What you should do — Lines from the beginning of the entries up to and including the one with "Task: Click the Google connection icon" must be duplicated word for word; leave out all others.

┌──

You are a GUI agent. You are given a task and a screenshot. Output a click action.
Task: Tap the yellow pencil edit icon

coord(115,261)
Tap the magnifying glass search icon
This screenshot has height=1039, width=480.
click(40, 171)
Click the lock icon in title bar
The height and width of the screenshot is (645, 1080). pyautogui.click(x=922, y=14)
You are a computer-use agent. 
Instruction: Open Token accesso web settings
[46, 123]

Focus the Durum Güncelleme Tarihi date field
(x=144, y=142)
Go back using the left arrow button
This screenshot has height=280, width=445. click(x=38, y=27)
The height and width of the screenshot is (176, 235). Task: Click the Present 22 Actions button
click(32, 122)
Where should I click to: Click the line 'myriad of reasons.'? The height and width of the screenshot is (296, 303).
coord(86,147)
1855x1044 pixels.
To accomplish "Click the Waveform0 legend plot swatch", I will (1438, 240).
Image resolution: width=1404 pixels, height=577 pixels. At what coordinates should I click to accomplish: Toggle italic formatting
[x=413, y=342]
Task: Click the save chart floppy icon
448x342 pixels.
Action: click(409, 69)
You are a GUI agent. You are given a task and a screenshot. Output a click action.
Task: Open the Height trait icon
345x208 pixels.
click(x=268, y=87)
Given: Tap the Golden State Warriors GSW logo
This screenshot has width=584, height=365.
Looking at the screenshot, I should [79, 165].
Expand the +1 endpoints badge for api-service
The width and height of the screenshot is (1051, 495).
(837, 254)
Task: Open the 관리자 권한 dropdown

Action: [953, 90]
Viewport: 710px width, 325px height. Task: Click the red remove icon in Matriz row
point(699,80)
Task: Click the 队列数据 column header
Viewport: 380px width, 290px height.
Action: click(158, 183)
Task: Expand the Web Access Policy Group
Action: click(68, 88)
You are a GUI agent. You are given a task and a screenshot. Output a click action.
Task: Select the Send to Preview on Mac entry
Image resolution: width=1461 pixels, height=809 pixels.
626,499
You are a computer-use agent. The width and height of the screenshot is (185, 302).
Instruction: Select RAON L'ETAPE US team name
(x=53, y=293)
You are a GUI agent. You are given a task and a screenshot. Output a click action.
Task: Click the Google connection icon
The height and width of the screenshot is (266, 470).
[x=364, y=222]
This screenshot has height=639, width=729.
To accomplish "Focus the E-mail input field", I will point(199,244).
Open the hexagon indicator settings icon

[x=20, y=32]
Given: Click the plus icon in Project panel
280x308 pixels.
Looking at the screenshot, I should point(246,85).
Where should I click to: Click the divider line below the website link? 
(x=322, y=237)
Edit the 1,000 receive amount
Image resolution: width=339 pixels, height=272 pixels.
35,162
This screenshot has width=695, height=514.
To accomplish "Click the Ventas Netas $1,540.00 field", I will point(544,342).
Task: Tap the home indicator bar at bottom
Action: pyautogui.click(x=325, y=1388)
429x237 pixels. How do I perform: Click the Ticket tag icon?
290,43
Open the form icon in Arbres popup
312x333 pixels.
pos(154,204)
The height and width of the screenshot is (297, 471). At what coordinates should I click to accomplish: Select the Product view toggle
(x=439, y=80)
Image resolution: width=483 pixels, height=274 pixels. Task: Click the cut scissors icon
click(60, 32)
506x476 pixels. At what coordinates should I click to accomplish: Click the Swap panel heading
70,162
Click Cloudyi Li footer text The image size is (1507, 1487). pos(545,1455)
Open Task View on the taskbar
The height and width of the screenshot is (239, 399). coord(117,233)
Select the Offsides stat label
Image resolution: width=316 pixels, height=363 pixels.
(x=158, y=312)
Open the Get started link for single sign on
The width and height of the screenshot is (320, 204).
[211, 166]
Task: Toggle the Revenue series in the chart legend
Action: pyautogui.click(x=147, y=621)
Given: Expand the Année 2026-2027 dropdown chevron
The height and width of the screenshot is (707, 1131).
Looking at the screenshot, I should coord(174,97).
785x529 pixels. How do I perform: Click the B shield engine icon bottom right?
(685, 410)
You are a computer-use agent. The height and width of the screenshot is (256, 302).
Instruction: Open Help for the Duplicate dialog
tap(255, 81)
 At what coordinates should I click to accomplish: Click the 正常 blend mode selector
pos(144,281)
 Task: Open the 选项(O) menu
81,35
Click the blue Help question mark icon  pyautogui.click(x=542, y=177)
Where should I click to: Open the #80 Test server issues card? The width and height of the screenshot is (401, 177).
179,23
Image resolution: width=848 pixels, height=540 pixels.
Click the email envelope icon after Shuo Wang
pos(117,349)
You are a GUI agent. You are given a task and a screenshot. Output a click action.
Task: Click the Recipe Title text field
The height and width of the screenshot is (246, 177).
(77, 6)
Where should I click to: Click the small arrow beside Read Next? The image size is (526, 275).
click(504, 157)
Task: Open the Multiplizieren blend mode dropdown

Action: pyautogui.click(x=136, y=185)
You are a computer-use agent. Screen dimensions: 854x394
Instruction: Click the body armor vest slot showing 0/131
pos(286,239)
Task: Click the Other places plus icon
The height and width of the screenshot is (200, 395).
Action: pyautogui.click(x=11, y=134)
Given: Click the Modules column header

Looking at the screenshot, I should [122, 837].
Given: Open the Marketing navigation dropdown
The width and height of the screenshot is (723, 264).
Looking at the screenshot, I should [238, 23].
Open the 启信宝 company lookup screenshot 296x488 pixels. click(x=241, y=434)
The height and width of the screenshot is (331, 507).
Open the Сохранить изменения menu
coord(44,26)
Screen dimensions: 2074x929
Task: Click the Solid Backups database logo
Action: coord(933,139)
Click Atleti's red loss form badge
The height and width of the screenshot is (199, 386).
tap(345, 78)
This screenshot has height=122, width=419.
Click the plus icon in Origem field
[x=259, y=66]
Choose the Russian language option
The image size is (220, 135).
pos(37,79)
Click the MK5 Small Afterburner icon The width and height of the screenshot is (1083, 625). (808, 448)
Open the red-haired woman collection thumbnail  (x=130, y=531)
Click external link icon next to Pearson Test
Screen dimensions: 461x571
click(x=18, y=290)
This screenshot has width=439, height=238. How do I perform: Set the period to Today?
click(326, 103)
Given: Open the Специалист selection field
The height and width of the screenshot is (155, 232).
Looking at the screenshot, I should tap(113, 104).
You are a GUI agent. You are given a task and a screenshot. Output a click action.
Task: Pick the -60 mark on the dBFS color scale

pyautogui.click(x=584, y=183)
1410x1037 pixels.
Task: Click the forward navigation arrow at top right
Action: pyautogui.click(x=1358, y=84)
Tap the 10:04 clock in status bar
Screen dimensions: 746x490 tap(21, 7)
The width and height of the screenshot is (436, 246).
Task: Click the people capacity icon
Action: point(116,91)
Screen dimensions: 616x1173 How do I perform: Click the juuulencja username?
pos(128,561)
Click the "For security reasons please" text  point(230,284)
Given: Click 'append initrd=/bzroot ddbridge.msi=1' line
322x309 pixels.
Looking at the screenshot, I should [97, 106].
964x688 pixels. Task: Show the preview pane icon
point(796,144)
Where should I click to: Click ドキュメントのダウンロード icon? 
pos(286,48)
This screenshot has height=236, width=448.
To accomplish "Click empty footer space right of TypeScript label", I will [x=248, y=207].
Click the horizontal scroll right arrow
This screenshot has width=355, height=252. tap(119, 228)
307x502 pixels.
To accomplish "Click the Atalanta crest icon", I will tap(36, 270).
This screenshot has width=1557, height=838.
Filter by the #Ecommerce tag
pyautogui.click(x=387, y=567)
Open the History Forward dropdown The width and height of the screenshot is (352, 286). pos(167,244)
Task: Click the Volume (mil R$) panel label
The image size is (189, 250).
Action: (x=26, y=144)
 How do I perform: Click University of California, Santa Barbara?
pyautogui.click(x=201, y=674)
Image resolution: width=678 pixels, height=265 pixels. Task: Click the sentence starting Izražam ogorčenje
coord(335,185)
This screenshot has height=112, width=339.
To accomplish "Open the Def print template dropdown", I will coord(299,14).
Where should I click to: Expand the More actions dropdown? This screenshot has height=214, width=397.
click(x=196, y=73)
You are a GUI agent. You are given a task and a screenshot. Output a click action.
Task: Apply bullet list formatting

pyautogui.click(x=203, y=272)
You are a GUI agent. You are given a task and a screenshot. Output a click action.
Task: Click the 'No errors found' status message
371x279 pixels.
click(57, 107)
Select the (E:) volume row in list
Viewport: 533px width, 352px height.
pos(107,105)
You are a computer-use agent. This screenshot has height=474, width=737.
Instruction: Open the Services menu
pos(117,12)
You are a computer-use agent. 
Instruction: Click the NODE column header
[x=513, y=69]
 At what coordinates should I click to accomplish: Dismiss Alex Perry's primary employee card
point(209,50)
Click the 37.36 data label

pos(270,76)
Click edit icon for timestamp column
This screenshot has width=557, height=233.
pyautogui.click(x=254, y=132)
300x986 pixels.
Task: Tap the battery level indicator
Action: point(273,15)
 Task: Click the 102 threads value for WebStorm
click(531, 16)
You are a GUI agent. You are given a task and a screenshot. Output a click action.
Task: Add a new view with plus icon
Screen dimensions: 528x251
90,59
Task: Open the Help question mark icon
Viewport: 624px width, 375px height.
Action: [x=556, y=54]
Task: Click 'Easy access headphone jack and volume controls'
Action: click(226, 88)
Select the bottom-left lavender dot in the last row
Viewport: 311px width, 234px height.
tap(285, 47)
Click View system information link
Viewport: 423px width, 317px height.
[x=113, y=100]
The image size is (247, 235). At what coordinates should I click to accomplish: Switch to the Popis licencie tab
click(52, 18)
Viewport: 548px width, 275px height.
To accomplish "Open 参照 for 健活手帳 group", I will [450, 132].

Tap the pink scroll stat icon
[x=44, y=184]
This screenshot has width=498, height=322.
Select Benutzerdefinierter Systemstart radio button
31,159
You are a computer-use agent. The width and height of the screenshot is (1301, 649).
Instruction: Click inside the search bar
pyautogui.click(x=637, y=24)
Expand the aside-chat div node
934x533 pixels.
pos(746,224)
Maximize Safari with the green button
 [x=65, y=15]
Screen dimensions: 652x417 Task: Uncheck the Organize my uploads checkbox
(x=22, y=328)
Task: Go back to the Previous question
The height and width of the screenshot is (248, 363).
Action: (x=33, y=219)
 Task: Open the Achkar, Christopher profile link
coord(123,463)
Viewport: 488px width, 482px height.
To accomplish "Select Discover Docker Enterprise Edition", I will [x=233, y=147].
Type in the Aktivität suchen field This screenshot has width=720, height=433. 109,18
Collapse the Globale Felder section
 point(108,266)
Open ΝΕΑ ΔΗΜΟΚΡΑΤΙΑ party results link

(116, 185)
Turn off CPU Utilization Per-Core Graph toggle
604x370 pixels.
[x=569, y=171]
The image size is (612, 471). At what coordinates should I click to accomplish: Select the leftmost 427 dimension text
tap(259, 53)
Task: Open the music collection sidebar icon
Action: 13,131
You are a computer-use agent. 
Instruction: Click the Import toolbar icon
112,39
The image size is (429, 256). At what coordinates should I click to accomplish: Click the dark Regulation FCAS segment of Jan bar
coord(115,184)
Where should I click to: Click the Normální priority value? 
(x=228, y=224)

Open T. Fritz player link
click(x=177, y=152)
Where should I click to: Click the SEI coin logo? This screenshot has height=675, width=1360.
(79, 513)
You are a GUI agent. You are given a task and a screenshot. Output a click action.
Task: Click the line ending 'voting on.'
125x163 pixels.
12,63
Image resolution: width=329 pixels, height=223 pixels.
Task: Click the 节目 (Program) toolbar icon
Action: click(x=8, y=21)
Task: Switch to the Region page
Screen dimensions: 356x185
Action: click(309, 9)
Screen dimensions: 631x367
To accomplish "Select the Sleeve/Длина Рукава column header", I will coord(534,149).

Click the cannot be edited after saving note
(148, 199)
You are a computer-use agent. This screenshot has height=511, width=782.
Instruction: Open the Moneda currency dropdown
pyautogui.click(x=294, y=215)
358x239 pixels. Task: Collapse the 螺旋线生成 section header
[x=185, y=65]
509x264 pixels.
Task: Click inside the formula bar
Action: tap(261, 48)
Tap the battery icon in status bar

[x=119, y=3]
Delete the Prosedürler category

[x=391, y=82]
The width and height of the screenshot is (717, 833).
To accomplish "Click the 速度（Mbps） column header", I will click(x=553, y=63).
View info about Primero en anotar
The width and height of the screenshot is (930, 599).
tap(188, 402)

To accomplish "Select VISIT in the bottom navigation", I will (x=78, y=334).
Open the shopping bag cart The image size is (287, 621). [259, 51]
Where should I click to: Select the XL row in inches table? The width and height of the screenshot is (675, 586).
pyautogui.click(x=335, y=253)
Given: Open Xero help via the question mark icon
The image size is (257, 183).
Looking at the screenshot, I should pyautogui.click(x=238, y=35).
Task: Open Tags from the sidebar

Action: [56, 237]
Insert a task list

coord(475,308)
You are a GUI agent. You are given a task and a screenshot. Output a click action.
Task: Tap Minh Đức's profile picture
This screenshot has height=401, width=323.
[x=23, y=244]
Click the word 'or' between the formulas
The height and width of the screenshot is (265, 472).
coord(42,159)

└──

Your solution —
You are a GUI agent. You are given a task and a screenshot. Output a click action.
Task: Tap the yellow pencil edit icon

coord(115,261)
Tap the magnifying glass search icon
This screenshot has height=1039, width=480.
click(40, 171)
Click the lock icon in title bar
The height and width of the screenshot is (645, 1080). pyautogui.click(x=922, y=14)
You are a computer-use agent. 
Instruction: Open Token accesso web settings
[46, 123]

Focus the Durum Güncelleme Tarihi date field
(x=144, y=142)
Go back using the left arrow button
This screenshot has height=280, width=445. click(x=38, y=27)
The height and width of the screenshot is (176, 235). Task: Click the Present 22 Actions button
click(32, 122)
Where should I click to: Click the line 'myriad of reasons.'? The height and width of the screenshot is (296, 303).
coord(86,147)
1855x1044 pixels.
To accomplish "Click the Waveform0 legend plot swatch", I will (1438, 240).
Image resolution: width=1404 pixels, height=577 pixels. At what coordinates should I click to accomplish: Toggle italic formatting
[x=413, y=342]
Task: Click the save chart floppy icon
448x342 pixels.
Action: click(409, 69)
You are a GUI agent. You are given a task and a screenshot. Output a click action.
Task: Open the Height trait icon
345x208 pixels.
click(x=268, y=87)
Given: Tap the Golden State Warriors GSW logo
This screenshot has width=584, height=365.
Looking at the screenshot, I should [79, 165].
Expand the +1 endpoints badge for api-service
The width and height of the screenshot is (1051, 495).
(837, 254)
Task: Open the 관리자 권한 dropdown

Action: [953, 90]
Viewport: 710px width, 325px height. Task: Click the red remove icon in Matriz row
point(699,80)
Task: Click the 队列数据 column header
Viewport: 380px width, 290px height.
Action: click(158, 183)
Task: Expand the Web Access Policy Group
Action: click(68, 88)
You are a GUI agent. You are given a task and a screenshot. Output a click action.
Task: Select the Send to Preview on Mac entry
Image resolution: width=1461 pixels, height=809 pixels.
626,499
You are a computer-use agent. The width and height of the screenshot is (185, 302).
Instruction: Select RAON L'ETAPE US team name
(x=53, y=293)
You are a GUI agent. You are given a task and a screenshot. Output a click action.
Task: Click the Google connection icon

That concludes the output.